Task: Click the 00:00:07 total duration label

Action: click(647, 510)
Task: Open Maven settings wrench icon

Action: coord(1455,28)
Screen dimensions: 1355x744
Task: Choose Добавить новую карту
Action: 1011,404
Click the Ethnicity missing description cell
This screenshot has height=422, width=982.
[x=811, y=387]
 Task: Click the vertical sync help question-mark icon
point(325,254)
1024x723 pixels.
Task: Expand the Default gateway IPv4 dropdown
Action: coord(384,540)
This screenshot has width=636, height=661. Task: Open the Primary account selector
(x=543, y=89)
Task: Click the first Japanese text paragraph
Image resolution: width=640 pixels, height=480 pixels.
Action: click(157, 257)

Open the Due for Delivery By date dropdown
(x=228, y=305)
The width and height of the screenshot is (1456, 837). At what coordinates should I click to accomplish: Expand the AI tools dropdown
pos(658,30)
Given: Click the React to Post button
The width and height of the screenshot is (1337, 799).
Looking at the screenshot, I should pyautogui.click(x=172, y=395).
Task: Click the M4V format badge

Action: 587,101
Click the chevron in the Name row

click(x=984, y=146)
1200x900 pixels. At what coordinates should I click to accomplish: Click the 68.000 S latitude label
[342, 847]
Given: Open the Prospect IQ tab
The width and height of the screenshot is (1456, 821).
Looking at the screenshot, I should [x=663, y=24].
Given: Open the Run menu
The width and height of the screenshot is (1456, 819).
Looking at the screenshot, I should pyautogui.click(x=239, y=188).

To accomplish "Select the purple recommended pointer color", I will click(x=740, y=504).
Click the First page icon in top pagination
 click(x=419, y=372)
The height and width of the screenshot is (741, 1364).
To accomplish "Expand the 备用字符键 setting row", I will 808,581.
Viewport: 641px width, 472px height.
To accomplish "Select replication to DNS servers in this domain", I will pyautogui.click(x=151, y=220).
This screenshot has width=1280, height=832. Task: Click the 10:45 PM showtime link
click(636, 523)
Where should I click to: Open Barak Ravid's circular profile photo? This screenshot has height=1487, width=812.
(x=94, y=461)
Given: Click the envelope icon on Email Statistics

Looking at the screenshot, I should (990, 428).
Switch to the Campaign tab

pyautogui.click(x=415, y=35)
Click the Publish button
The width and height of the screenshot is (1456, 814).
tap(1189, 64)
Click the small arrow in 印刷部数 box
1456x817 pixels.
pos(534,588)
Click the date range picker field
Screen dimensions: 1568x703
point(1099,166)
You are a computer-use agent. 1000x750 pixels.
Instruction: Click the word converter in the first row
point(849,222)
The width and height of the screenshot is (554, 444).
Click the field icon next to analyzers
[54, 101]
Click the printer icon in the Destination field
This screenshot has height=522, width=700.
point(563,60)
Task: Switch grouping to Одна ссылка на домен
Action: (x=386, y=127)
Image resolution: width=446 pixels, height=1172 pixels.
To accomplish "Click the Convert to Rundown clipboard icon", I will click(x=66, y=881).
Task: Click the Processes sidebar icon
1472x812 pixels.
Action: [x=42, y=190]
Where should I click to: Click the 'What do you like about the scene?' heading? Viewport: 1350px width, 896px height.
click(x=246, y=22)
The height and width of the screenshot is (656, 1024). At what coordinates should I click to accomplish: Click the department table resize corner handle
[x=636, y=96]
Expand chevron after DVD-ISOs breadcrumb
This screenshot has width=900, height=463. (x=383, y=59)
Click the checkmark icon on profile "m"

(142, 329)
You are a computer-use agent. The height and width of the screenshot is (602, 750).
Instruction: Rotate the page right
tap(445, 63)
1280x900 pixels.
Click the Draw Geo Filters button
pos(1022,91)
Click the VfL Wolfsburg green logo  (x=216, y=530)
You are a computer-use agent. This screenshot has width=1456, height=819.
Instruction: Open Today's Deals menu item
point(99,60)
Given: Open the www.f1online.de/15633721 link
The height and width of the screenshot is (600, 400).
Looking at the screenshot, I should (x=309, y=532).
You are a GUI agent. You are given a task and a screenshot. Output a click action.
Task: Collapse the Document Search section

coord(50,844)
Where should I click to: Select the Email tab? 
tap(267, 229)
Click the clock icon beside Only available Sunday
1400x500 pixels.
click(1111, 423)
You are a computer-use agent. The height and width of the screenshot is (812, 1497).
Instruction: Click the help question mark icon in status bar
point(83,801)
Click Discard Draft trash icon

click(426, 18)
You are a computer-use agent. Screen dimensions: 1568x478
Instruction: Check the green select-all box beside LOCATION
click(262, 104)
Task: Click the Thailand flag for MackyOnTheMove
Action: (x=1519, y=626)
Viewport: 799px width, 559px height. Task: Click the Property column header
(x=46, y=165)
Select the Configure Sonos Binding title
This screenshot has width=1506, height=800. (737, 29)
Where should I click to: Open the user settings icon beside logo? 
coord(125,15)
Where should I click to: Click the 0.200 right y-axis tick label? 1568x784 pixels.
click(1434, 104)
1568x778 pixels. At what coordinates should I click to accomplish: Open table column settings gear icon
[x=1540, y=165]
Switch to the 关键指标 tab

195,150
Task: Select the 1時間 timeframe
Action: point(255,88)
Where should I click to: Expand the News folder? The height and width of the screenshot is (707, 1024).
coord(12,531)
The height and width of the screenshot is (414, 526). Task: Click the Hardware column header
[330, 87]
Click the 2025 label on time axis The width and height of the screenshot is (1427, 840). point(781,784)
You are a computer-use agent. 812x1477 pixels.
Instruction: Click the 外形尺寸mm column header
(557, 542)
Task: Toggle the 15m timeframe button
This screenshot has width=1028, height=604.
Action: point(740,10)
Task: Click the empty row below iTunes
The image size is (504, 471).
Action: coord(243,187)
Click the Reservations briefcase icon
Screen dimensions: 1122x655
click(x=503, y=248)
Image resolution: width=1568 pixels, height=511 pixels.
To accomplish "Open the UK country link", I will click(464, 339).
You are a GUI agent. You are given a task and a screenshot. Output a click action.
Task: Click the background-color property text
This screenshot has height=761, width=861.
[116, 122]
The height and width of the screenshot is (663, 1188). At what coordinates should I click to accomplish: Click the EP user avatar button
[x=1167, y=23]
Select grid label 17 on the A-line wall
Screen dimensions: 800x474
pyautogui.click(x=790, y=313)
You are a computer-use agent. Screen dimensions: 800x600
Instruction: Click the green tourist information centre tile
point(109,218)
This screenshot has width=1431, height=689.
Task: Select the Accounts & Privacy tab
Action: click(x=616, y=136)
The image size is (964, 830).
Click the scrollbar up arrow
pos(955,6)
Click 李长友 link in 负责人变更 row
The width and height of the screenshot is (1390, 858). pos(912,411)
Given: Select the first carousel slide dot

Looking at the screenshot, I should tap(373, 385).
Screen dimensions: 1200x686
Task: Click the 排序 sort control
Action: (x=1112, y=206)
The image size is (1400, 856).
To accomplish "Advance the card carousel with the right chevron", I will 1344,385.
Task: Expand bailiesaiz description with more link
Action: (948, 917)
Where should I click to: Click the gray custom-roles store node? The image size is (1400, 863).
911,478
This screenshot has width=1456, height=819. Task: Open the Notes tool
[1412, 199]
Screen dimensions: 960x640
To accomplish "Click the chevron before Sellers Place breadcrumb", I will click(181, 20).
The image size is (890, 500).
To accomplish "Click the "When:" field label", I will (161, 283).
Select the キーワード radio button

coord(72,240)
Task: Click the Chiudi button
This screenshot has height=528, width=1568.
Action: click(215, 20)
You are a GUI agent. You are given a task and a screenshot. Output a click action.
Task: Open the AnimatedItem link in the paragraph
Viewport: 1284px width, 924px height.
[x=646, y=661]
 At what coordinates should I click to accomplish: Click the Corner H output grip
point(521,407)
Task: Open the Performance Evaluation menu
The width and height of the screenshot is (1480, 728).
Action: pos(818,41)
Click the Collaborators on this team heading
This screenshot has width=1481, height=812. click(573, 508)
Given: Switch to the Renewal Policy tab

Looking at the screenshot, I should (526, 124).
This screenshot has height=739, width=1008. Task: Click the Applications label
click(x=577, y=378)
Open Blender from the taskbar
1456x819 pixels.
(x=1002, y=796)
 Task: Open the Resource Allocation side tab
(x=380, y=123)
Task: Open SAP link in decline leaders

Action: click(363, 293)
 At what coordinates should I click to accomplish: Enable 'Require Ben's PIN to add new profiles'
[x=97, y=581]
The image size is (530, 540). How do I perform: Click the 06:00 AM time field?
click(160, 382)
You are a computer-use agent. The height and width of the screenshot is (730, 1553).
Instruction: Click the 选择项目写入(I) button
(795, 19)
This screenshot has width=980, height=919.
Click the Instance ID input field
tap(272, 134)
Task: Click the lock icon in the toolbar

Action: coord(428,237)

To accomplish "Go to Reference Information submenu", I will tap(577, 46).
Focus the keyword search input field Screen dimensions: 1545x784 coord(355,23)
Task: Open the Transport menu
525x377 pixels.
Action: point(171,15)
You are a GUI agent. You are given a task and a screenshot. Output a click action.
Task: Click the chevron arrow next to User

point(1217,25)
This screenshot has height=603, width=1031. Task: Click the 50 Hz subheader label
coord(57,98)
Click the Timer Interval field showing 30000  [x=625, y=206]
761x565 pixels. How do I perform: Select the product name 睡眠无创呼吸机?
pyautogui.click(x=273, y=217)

============================================================

GIVEN TASK = Find each line above that contains the string "agent" and copy those lines out in full.

EXPECTED ANSWER =
You are a computer-use agent. 1000x750 pixels.
You are a computer-use agent. The height and width of the screenshot is (602, 750).
You are a computer-use agent. This screenshot has width=1456, height=819.
You are a GUI agent. You are given a task and a screenshot. Output a click action.
You are a computer-use agent. The height and width of the screenshot is (812, 1497).
You are a computer-use agent. Screen dimensions: 1568x478
You are a computer-use agent. 812x1477 pixels.
You are a GUI agent. You are given a task and a screenshot. Output a click action.
You are a computer-use agent. Screen dimensions: 800x600
You are a GUI agent. You are given a task and a screenshot. Output a click action.
You are a computer-use agent. The height and width of the screenshot is (730, 1553).
You are a GUI agent. You are given a task and a screenshot. Output a click action.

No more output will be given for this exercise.